Manufacturers have a legal duty to warn of the habitual properties of cigarettes, which are the main factors that help maintain the smoking habit. Thousands of research projects and observations about smokers being unable to quit suggests that smoking frequently becomes involuntary after one becomes dependent. Therefore, it is unreasonable to believe that smokers can be held completely responsible for their smoking actions once they have acquired the habit.

Cases have been filed against tobacco companies by ex-smokers who have become ill after smoking for years and families of those who died from tobacco-related diseases such as lung cancer, chronic bronchitis and emphysema. The tobacco industry has not paid one cent to injured parties. Lung cancer, rarely occurring in non-smokers, will cause an estimated 125,600 deaths in the United States this year alone, says the American Cancer Society.
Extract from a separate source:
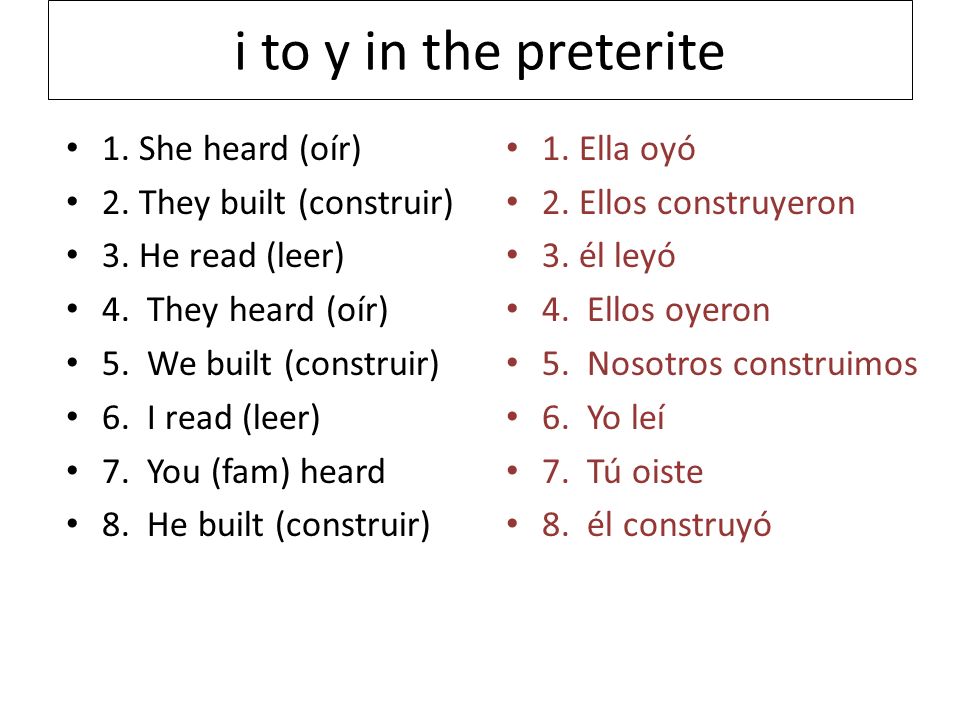Click the word 'preterite' in the title
The width and height of the screenshot is (960, 720).
click(x=621, y=54)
There are an estimated 33 million former cigarette smokers in this country today. Most of them succeeded in kicking the habit with tremendous mental hardship and physical withdrawl symptoms. Over 90 percent of cigarette smokers have tried to quit for health or other reasons, but have found that living without cigarette smoking is impossible. Thus the habit continues.

Approximately 54 million Americans remain cigarette smokers. Once the behavior is established and dependency occurs, the mental decision to quit is weakened by the body's dependency on nicotine.

A major concern is that the majority of smokers began smoking as children and teen-agers. At that point, they are not yet fully responsible for their actions, but the social and psychological pressures to appear mature, successful, sexy, glamorous and popular lead to various actions, including smoking, which is considered by R.J. Reynolds and the Tobacco Institute as "an adult activity."

Looking and feeling like an adult is what most teen-agers hope to achieve as early as possible. Teens who are lured toward cigarettes to achieve a grown-up appearance will continue to smoke regardless of ads or educational programs later in life urging them to decide for themselves.

There is a need to advise these children and teen-agers of facts, such as the high risk of becoming dependent on cigarettes and of the thousands of people who die or become disabled as a result of smoking. The complexity of the problem lies in the difficulty of getting information across to this group. Few young people believe that they could become dependent and possibly become chronically ill 20 years from now as a result of cigarette smoking.

Adequate warnings about dependency and further educational programs aimed at children and teens will probably further reduce the establishment of cigarette-smoking behavior and may help people realize at a young age the tremendous personal and societal costs of smoking cigarettes.